New York

Pat Steir, Winter Group 3: Red, Green, Blue and Gold, 2009–11, oil on canvas, 10' 11 5/8“ x 11' 3/8”. From the series “Winter Paintings,” 2009–.

Pat Steir, Winter Group 3: Red, Green, Blue and Gold, 2009–11, oil on canvas, 10' 11 5/8“ x 11' 3/8”. From the series “Winter Paintings,” 2009–.

Pat Steir

Pat Steir, Winter Group 3: Red, Green, Blue and Gold, 2009–11, oil on canvas, 10' 11 5/8“ x 11' 3/8”. From the series “Winter Paintings,” 2009–.

Since 1989, Pat Steir has remained committed to producing her signature “Waterfall Paintings,” for which she pours thinned, almost aqueous oil paint in multiple layers onto a dry, primed ground so that it cascades down the canvas. Reminiscent of their namesake cataracts, these works effect—through Steir’s incorporation of drips and frank homage to modernist geometries—what Matthew Guy Nichols aptly described in 2008 as a “rain shower through a Newman ‘zip’ painting.” Others have written paeans to Steir’s gravity-abetted rivulets and torrents, and most cannot help but note her engagement with natural phenomena: responses begged by her skilled, if ultimately aleatory, process and her very deliberate foregrounding of it. (One thinks of Steir’s longtime mentor, Agnes Martin, in this respect, Martin being the great interpreter of her own egoless production.)

But whereas Steir’s “Waterfalls” explicitly court the pictorial—even if that picture is of, as the artist puts it, the “randomness of nature”—her seven new works forgo even this roundabout connection with subject matter. The massive, incandescent “Winter Paintings”—an ongoing series begun in 2009 that also features the pouring of pigment—are about, if anything, paint, and, indeed, the elusive possibility of deferring meaning beyond the material. Unlike her earlier, distinctly imagistic compositions, in which paint courses down the surface in clusters of lines that look, in fact, like falling water, Steir’s recent canvases reveal no obvious source from which the paint begins its descent. The whole picture becomes a color field, one that perhaps suggests, to extend the analogy, the occlusion of vision by spray, but gives way to the stubborn (and presumably welcome) persistence of contour, depth, and pattern.

Owing to Steir’s treatment of the paint, planes seem to convulse and release in patches. Winter Group 3: Red, Green, Blue and Gold (all works 2009–11 ), for instance, features drips of dark green on either side of the central, ziplike line, while in the gorgeous Valentine, the splashes of dark red and light red appear only at the canvas’s vertical edges. The paint seems to have been worked in such a way that it exceeded Steir’s control: Most of the paintings evidence stray splatters and subtle changes of course. Steir’s forthrightness about their materials extends to her titles; save for Valentine, they enumerate the colors of the paints—sometimes generically (light green) and other times precisely (Payne’s gray)—listed in the order in which they were applied.
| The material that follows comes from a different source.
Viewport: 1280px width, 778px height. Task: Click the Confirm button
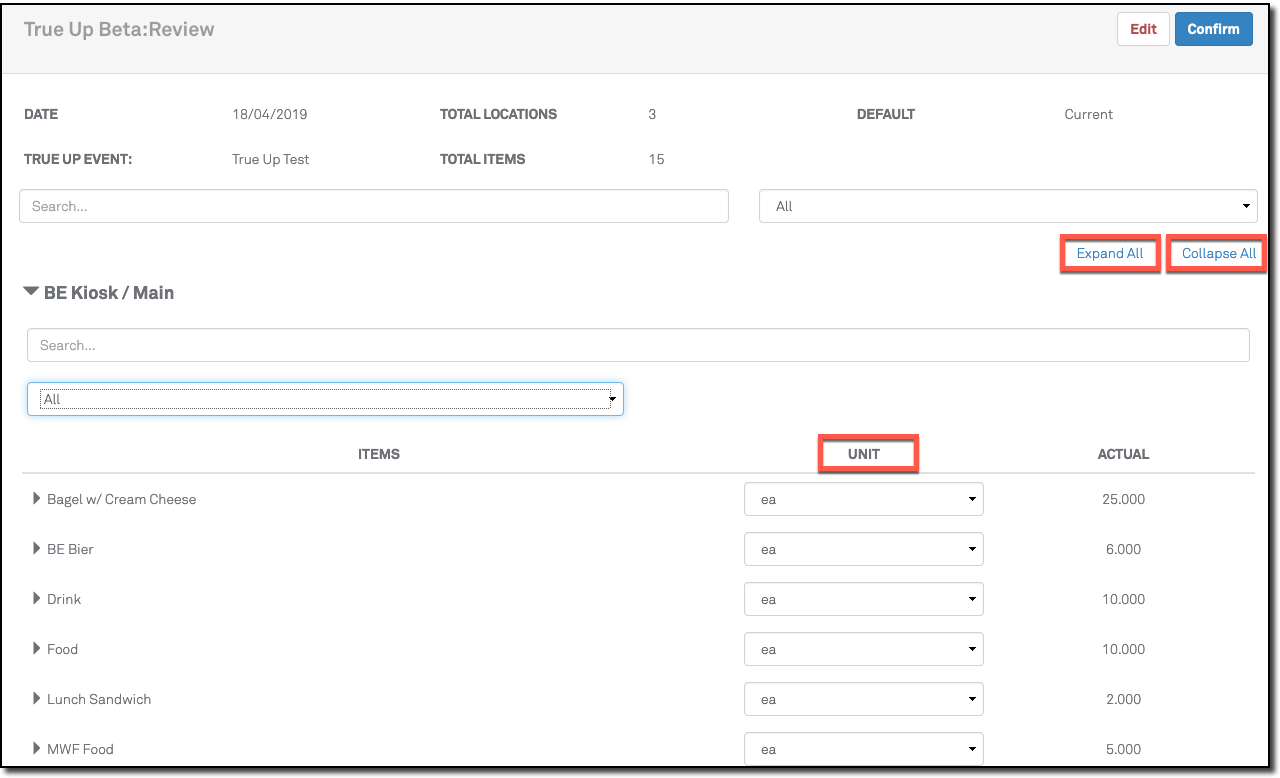(x=1213, y=29)
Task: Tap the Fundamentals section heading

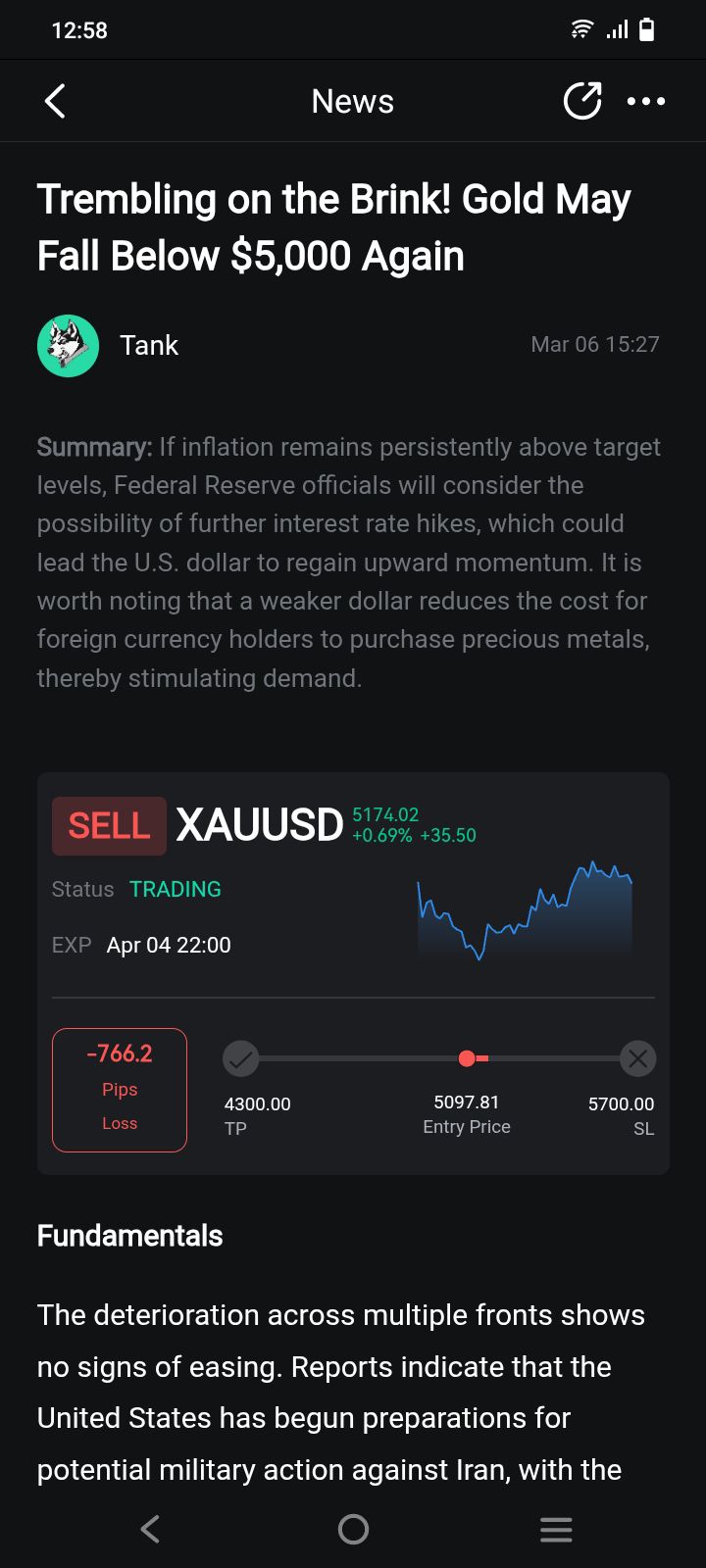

However effervescent, especially owing to her use of metallic paints, the “Winter Paintings” are undeniably made things. And, as in her earlier Brueghel Series (A Vanitas of Style), 1982–84, she here makes her borrowings known; as Steir herself admits, the works refer to Mark Rothko and Fra Angelico. But also, despite themselves, they evoke holiday tinsel in their palette of red and green, silver and gold, and—more elegantly—they seem to figure the structure of meditative space. Sectioned into two vertical rectangles of varying shades and densities, as in Winter Group 5: Dark Green, Red and Silver, the works often divide the color fields into non-hierarchical complements of light and dark. This gives the paintings an assertive frontality, allowing them to stop the viewer at their rich surfaces, before opening out in a manner reminiscent of Martin’s own grids.

In sum, the show proposed that Steir remains loyal to a would-be obsolete model of painting and to precedents at some temporal remove. This puts her in a distinct minority, despite the recent groundswell of abstract painting by younger artists with altogether other, amnesiac critical ends. When asked in a recent interview about her ability to talk about her work, Steir replied, “I once read a short story by an Italian writer about a man who took lessons in a language from another man. The man who took the lessons wrote a novel in that language, and in the meantime, the teacher died. And he discovered that no one on earth spoke that language; he had written a novel in a language that no one speaks.” Knowing how imperiled the conditions are for receiving her work, Steir nonetheless makes them the basis for continued production.